You have to find humor in the job, or else you will burn out incredibly quickly. When I first started working as a CSI, I took every case to heart and wanted to help every victim I met. But if you do that, you lose yourself and can become overwhelmed by the human tragedy. To be truly effective at the job, you have to have a little bit of distance, and also really care about the work. Finding humor in those types of situations makes it possible to wake up the next morning and do it all again.
JB: Was there one particular moment when you thought, "I have to write a book about this?"
LM: You know, I blogged about my life back when I was working in Kansas. If you look at TV cop shows, one thing they tend to get right is that members of a police force need an outlet when they finish their job each day. Of course the media will show the stereotypes of hanging out in bars, or having fights with romantic partners and family, but for me, my outlet was and always has been writing. I think my "I have to get the word out" moment came when I attended a training lecture about the "CSI effect" on juries. Everyone expected that "ah ha!" moment where the CSI could look at a glass fragment or a piece of toenail and instantly know how the crime was committed. It's gotten to the point that prosecutors need to educate jury members on what is and is not possible, and the expectations are so high that guilty parties go free because the science isn't the same as what's seen on television. I really wanted people to see how things go when a real CSI enters a scene.

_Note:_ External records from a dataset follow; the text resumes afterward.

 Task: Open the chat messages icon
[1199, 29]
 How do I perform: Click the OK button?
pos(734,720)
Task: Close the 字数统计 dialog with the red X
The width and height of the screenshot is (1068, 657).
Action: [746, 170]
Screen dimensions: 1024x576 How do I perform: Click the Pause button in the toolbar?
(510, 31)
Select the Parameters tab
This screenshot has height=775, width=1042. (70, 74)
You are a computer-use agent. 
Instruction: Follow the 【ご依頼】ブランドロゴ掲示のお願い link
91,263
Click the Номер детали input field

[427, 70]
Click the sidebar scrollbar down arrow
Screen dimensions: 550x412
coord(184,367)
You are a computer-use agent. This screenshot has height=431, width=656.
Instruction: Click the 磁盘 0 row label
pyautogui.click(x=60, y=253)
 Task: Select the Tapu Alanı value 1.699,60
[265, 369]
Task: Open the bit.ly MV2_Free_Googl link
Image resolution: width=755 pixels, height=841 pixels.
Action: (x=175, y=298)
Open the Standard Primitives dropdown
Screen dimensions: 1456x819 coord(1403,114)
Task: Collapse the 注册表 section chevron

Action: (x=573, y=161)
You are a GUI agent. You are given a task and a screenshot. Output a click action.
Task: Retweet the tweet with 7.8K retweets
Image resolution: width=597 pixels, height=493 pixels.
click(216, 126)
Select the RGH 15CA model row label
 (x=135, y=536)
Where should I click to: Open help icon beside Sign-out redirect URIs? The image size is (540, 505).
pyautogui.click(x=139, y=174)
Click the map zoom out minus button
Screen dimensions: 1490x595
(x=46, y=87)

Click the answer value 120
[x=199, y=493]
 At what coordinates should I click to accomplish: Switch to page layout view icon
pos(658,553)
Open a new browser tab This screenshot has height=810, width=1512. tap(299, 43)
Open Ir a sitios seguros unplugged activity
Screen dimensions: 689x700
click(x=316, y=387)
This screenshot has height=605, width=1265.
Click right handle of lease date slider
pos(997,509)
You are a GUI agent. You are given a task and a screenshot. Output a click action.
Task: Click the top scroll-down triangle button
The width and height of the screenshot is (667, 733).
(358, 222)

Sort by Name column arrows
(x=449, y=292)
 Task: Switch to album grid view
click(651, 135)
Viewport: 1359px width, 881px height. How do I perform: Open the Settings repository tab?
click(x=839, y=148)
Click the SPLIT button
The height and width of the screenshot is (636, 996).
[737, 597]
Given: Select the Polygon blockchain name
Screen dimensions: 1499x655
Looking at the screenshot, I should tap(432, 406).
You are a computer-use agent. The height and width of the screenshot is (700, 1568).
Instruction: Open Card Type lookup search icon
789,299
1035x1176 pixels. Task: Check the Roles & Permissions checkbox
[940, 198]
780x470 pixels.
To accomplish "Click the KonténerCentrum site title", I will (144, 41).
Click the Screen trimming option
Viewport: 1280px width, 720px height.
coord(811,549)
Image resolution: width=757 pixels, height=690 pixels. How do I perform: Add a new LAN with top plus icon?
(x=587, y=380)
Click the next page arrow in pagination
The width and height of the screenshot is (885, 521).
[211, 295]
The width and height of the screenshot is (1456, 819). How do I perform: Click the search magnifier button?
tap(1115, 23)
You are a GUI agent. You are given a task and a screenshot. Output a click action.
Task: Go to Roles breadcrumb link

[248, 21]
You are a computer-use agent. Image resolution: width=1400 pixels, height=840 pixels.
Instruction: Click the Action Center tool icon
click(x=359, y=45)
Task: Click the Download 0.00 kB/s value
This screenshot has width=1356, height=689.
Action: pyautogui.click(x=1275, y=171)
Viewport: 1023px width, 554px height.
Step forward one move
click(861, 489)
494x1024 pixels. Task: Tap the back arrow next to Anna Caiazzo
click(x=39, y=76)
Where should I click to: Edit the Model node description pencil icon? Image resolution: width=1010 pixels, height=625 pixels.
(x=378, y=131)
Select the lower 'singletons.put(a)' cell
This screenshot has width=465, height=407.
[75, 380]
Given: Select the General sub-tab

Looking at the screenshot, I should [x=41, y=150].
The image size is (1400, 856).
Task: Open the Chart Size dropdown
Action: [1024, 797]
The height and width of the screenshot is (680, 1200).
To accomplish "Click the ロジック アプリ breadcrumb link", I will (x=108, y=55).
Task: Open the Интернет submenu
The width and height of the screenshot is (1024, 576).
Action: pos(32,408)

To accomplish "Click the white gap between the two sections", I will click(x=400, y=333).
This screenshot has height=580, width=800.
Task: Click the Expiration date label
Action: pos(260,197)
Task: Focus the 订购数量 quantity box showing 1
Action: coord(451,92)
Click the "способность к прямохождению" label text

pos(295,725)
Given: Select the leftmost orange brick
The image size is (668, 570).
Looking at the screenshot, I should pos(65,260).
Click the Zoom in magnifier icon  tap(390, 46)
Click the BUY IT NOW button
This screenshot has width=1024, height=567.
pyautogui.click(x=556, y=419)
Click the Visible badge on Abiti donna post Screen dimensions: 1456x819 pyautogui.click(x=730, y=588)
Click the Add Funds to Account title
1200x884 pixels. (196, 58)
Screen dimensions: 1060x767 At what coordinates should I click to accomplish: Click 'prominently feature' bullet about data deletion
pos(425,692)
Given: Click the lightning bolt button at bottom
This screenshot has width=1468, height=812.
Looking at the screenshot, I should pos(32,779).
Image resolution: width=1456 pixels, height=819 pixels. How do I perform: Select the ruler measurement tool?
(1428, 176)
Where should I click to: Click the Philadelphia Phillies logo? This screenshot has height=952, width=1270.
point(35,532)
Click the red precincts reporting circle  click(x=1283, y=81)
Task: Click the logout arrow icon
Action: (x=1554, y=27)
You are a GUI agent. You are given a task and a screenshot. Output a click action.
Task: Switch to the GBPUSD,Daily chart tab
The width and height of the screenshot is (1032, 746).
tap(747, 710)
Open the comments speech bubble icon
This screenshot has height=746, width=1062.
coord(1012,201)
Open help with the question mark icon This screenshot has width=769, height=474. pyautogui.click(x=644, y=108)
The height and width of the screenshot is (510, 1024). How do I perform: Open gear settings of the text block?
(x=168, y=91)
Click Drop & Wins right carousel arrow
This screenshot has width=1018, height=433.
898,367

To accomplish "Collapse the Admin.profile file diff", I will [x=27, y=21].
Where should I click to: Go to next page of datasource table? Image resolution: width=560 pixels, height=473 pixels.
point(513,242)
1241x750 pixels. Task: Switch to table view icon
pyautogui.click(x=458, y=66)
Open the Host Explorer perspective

JB: Who are some authors you admire?
LM: Jasper Fforde is my all-time favorite author. He's Welsh and has an amazing imagination and writes books that have been called Harry Potter for English Majors (and since I was an English major, I feel like he's got all these inside jokes for those of us who know Kafka or Austin inside and out. I'm anxiously awaiting the fifth book of Rosemary Kirstein's "Steerswoman" series. She's another author who created a realistic yet entirely fictional world populated with amazing characters. Nancy Turner's "These is My Words" ranks as the book I have read more times than any other -- probably over 100 at this point).
All these authors have very strong believable female characters as the central storyteller and I enjoy reading books centered on women in unconventional careers, probably because I relate to them on a personal level.
JB: Finally, I'd like to thank you for dispelling the myth from TV cop shows that putting Vicks under your nose is the right move if you're in a room with a horribly smelly decomposing corpse. I realize this is not a question and I don't plan on being in a room with a horribly smelly decomposing corpse any time soon, but I just wanted to say thank you.
LM: You're very welcome. Just remember, if you're ever in that situation, you could tilt your head to the side in a scientific manner, think "Huh, so that's what that looks like..." and breathe (through the nose, with no Vicks). But if you are able to leave the room, I'd recommend that as the first course of action.